A member of the Villiers family, he was a great-grandson of the 4th Earl of Clarendon and a grandson of Sir Francis Hyde Villiers.

== Family background ==
Villiers (pronounced Villers) was from an upper-class background, the grandson of Sir Francis Hyde Villiers and great grandson of George Villiers, 4th Earl of Clarendon; his mother was descended from Earl Talbot. His aristocratic ancestry was often reflected in casting; he performed roles such as King Charles II in the BBC series The First Churchills (1969), the Earl of Warwick in Saint Joan (1974), and on stage as Lord Thurlow in The Madness of George III.

Through his father, Villiers was a relative of Thomas Hyde Villiers, Charles Pelham Villiers, Henry Montagu Villiers and the former Secretary of State for Northern Ireland Theresa Villiers. Through his mother, he was distantly related to Charles Chetwynd-Talbot, 22nd Earl of Shrewsbury.

==Early life and education==
Villiers was born on 29 September 1933 in London, the son of Eric Hyde Villiers and Joan Ankaret Talbot. He was brought up in Shropshire and at Ormeley Lodge, Richmond-upon-Thames, later the home of James Goldsmith. At his prep school he was considered its best actor and continued his education at Wellington College, Berkshire.

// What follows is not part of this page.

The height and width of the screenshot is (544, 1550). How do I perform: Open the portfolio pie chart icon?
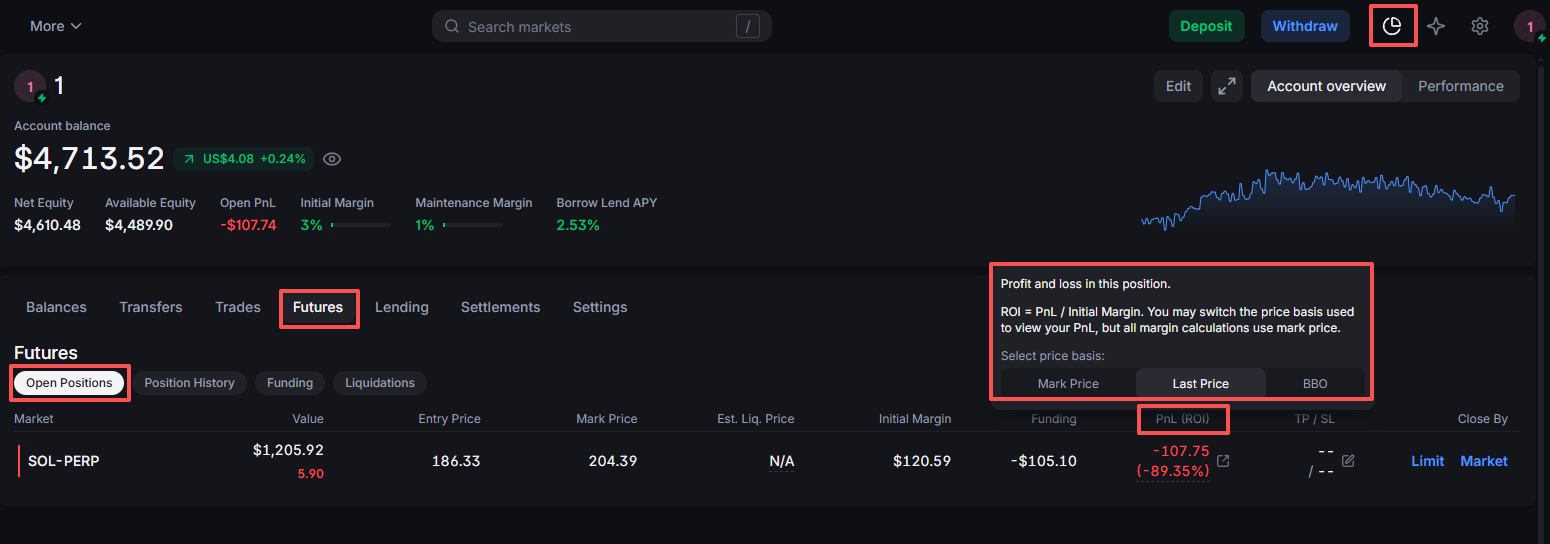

Stage-struck, after leaving school he applied unsuccessfully to Colchester Repertory to be taken on in any capacity and then trained at the Royal Academy of Dramatic Art, graduating in 1953.
==Career==
Villiers made his film début in 1958 and appeared in many British productions, including Joseph Losey's The Damned (also known as These Are the Damned), shot in 1961 but not released until 1963; Nothing but the Best (1964), Seth Holt's The Nanny (1965), Joseph Andrews (1977), For Your Eyes Only (1981), The Scarlet Pimpernel (1982), Mountains of the Moon (1990) and The Tichborne Claimant (1998), along with numerous other projects. He often specialised in portraying cold, somewhat effete villains.

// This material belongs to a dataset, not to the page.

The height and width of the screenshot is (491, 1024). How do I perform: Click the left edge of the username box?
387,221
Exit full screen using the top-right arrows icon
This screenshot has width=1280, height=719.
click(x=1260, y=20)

Villiers portrayed the role of Colonel Hensman in the television adaptation of Brendon Chase and was heard on BBC Radio 4 as the voice of Roderick Spode in The Code of the Woosters and several other adaptations of the Jeeves stories of P. G. Wodehouse, which starred Michael Hordern and Richard Briers. In a 1965 episode of the TV series The Human Jungle, "Solo Performance", as theatre director Paul Stockhill. In the 1978 television adaptation of The Famous Five, Villiers featured strongly in the two-part pilot in which he played the antagonist, a rogue bureaucrat known only as Johnson.

==Personal life==
In 1966, at Maidstone, Kent, Villiers married Patricia Donovan. They adopted a son, Alan Michael Hyde Villiers (born Alan Donovan), and the marriage lasted until 1984, when it was dissolved. In 1994, at Worthing, Villiers married Lucinda Jex; they were still together at the time of his death.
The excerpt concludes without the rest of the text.